● **Текст для чтения**
┌──

Для целей меметики не так уж важно знать, как именно появились те или иные идеи, гораздо важнее — почему они сохранились. В биологической эволюции любая мутация носит случайный характер, а вот закрепление ее всегда закономерно. В культурной эволюции идеи редко рождаются случайно — каждая из них является результатом осмысления окружающей реальности или рождается как инструмент, пользуясь которым человек преследует собственные (в той степени, в какой он их понимает) интересы, но сохранится ли эта идея, связано уже не с конкретно-историческими обстоятельствами, а с ее привлекательностью для человека (причем привлекательностью универсальной, привлекательностью для человека вообще, а не для члена конкретного сообщества и жителя конкретной эпохи) или ее способностью мотивировать носителей на ее сохранение и распространение. Это действительно напоминает закономерное закрепление случайно возникших признаков. Отметим попутно, что сознательные крупные инновации в культуре происходят не так уж часто (гораздо чаще имеет место постепенное накопление малозаметных изменений того или иного элемента), и, как я уже упоминал в предыдущей главе, вплоть до Нового времени люди относились к радикальным новшествам с подозрением. Вполне возможно, что сами мемы провоцируют людей на неприятие нового (мы коснемся этого вопроса в главе 6).
Другая часть нападок на меметику вызвана уже упомянутым страхом «биологизаторства» науки о человеке, рудименты которого до сих пор весьма ощутимы: историки и этнологи в большинстве случаев не только избегают пользоваться данными популяционной генетики, но и опасаются самого употребления термина «человеческая популяция», поскольку им чудится в нем нечто расистское. Многим кажется возмутительным и сам факт, что отец меметики — биолог, а не гуманитарий: каждому гуманитарию известно немало неуклюжих, а порой и откровенно бредовых попыток математиков или физиков применить методы своих наук к истории и социологии. Неосторожные заявления классиков меметики подчас лишь подливают масла в огонь — как воинствующий атеист, Докинз в своих эссе иногда склонен утрировать явление религии, называя ее «вирусом мозга». И все-таки меметика оказалась продуктивным методом именно для гуманитарных наук: один из самых крупнейших из ныне живущих специалистов по когнитивной философии, Дэниэл Деннетт из Университета Тафтса, использовал меметику для создания теории человеческого сознания; известный британский психолог Сьюзен Блэкмор в 1997–2001 годах издавала Journal of Memetics, публиковавший работы, где методы меметики применялись к широкому кругу проблем — от экономических до музыкальных.
На самом же деле, увы, чаще приходится сталкиваться с тем, что гуманитарии, широко пользующиеся дарвиновской терминологией для построения метафор, продолжают понимать эволюцию во вполне спенсеровском духе — как усложнение и постоянное совершенствование форм. В своих теоретических спекуляциях антропологи и социологи на удивление часто употребляют фразы вроде «культура (общество, государство) представляет собой живой организм» (причем, кажется, эти обороты задуманы вовсе не как метафоры) — и никого это «биологизаторство» не коробит. В гуманитарных изысканиях существует и целая традиция пафосных и откровенно ненаучных спекуляций, строящихся на понятиях вроде «менталитет» или «этос» и рассматривающих культуру как загадочную субстанцию, которую «впитывают с молоком матери».

└──

Продолжите, пожалуйста, текст о меметике, начиная сразу после его последнего предложения. Приведённые далее строки взяты из другого источника.

● **Фрагмент набора данных**
┌──

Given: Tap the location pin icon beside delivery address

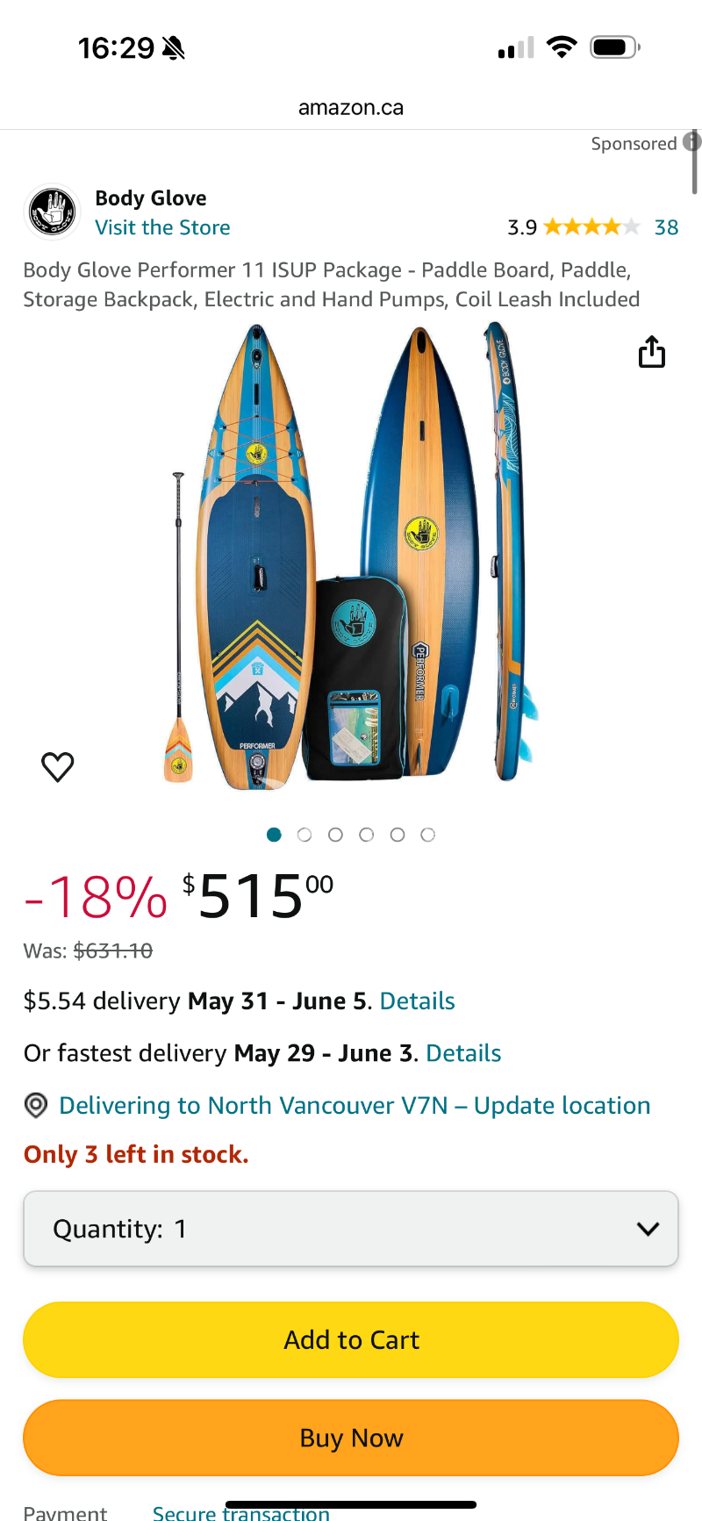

└──

● **Результат выполнения**
Возможно, проблема во многом еще и в выработке нового научного языка: даже подмечая аналогии между культурной и органической эволюцией, гуманитарии не могут облечь их в более точную форму, не пробуждающую воспоминаний о позитивистских и идеалистических теориях XIX века, охотно трактовавших как живые организмы все, что угодно — общество, язык, государство и т. п. Меметика ни в малейшей степени не опиралась на достижения семиотики, поскольку обязана своим существованием скорее генетике и психологии, — и, однако, именно семиотики предвосхитили многие положения меметики, не сумев при этом ни четко выразить их, ни объяснить. Так, способность «текстов» жить собственной жизнью, не зависящей от воли создающих их людей, была подмечена еще структуралистами: Лотман говорил о тексте как о полноценном собеседнике, способном разговаривать с человеком и с культурным контекстом30. Л. Мялль и вовсе утверждал, что тексты способны к репликации, полагая, что каждый из них является «текстопорождающим механизмом»31. Эти попытки рассказать о важных теоретических открытиях, как мы видим, приводят то к очеловечиванию явно неодушевленных предметов, то к употреблению сложных и туманных формулировок. На мой взгляд, теории эволюционирующей культуры, и в частности меметике, первой удалось заложить основы научного языка, который действительно адекватен этим сложным явлениям, создать удобную терминологию и методические принципы — и я не вижу причин, почему бы ими не воспользоваться. Я надеюсь, что универсальный дарвинизм позволит обнаружить связь между разными областями явлений, имеющих место в нашей Вселенной, и вписать существование человеческой культуры не только в общую историю жизни на планете, но и в общую научную картину мироздания.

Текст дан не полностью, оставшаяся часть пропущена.